As comparações entre a crise atual e a de 1930
ignoram o novo papel dos países emergentes e o
desastre social de outros períodos de turbulência
Marcio Aith
Fotos Imaginechina e Bettmann/Corbis |
DEPRESSÃO? QUE DEPRESSÃO? |
VEJA TAMBÉM
|
O filósofo americano Thomas Kuhn definiu o "paradigma da cegueira" em seu livro A Estrutura das Revoluções Científicas, de 1962. Trata-se de um processo pelo qual análises consolidadas impedem que se enxerguem, com nitidez, situações novas. Algo semelhante parece estar ocorrendo ao se interpretarem a gravidade e a extensão da atual crise financeira mundial. Ela é grave, ninguém duvida – só neste ano, onze bancos quebraram em razão dos abalos financeiros iniciados em agosto do ano passado, e as estimativas de perdas com o crédito podre na economia americana giram entre 500 bilhões e 3 trilhões de dólares. Esses números levaram o investidor George Soros a compará-la, sem as reservas feitas pelos especialistas abaixo, ouvidos por VEJA, à Grande Depressão de 1930. A comparação gratuita impressiona, mas embute uma cegueira que, com cinismo, pode-se dizer que beira a esperteza. Quem propala perigos demais está, no fundo, pedindo confete, ou ajuda, dos governos. Abaixo, relatos do que foram crises profundas:
• Na Grande Depressão, a taxa de desemprego nos Estados Unidos saltou para 25%. Metade dos bancos fechou as portas e 90 000 empresas desapareceram.
• No período posterior à II Guerra Mundial, a população européia, 10% maior, alimentava-se com apenas quatro quintos da comida disponível na década de 30.
• Os choques do petróleo de 1973 e 1979 provocaram uma retração de 13% no comércio internacional e fizeram o desemprego na Europa quase triplicar. Na Inglaterra, o governo determinou que a indústria funcionasse apenas três dias na semana.
• O Japão passou a década de 90 arrastando a vergonhosa taxa de crescimento do PIB de 1% ao ano, em média, por causa do estouro da bolha que havia se formado nos mercados imobiliário e financeiro.
O que chama atenção na crise atual é o fato de a economia real, que envolve a indústria, o consumo e as exportações, estar indo bem, como se houvesse isolado a ameaça do setor financeiro.
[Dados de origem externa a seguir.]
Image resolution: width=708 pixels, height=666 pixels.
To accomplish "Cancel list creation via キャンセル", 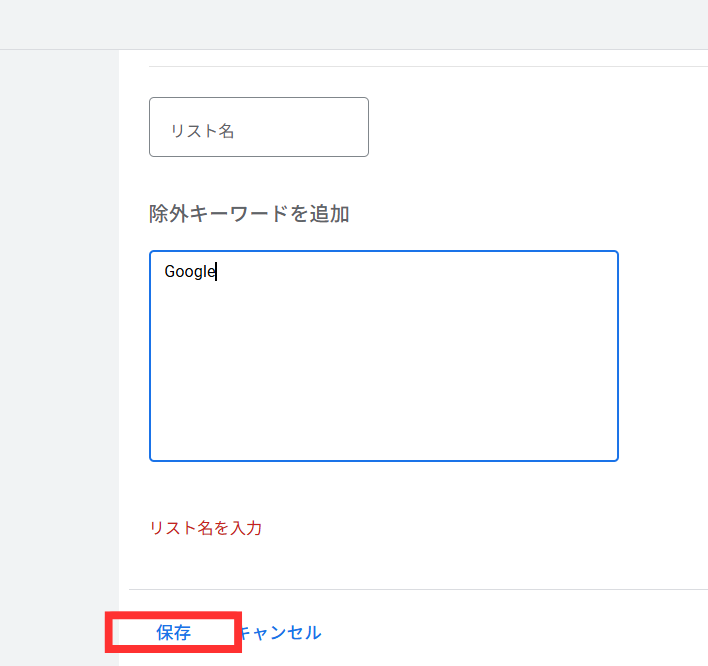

Mais importante, as autoridades financeiras das principais economias do planeta souberam tirar lições das hecatombes econômicas ocorridas no passado. O Tesouro americano e o Federal Reserve (banco central dos Estados Unidos), aliados a seus congêneres europeus, foram rápidos em injetar toda a liquidez necessária para que os mercados financeiros não sucumbissem. A mais recente ação nesse sentido foi a intervenção estatal nas duas gigantes hipotecárias americanas na semana passada. Esse trabalho coordenado impediu que houvesse um estiolamento completo nas linhas de crédito – como aconteceu no crash de 29, exacerbando a crise. Não se deve esquecer também que o mundo possui hoje pólos diversos de consumo e crescimento, principalmente na Ásia.
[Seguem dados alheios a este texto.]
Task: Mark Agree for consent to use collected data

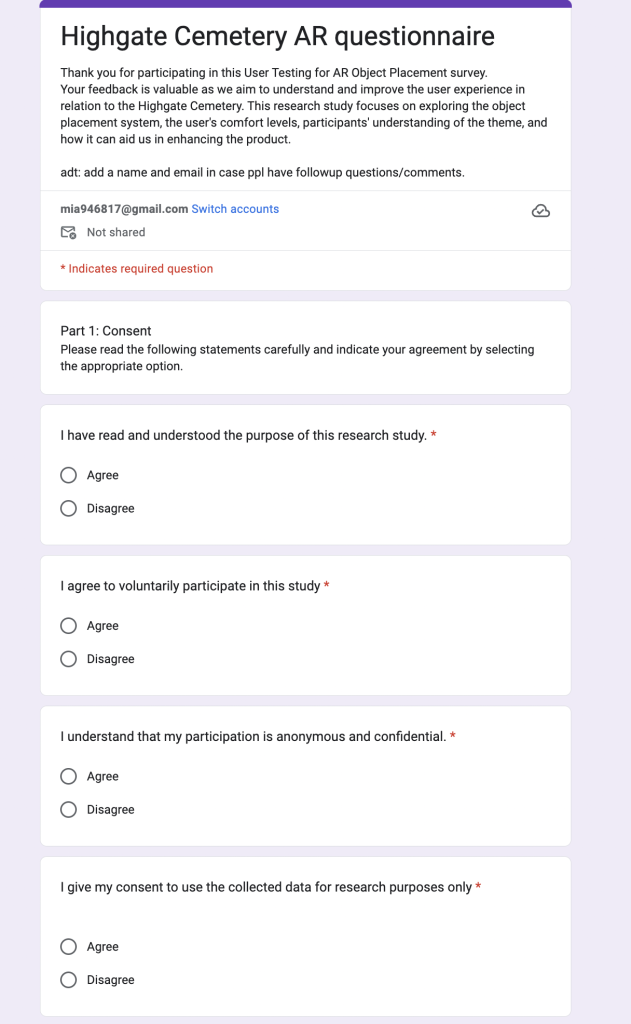Action: [69, 947]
O capitalismo americano terá de se purgar de seus excessos, notadamente a bolha no preço dos imóveis – um desequilíbrio que vinha sendo apontado desde 2005 por dezenas de observadores, dos quais o mais enfático é o respeitado professor Robert Shiller, da Universidade Yale. As bolhas criam riqueza quando se inflam e destroem riqueza quando estouram. Desde a bolha de internet que se inflou nos anos 90 e estourou em 2000, o capitalismo turbinado pela hegemonia e pela globalização vem produzindo megacrises. Agora é a vez da bolha imobiliária. Ela será metabolizada, pois, como toda crise do capitalismo, essa traz em si o germe de sua própria solução.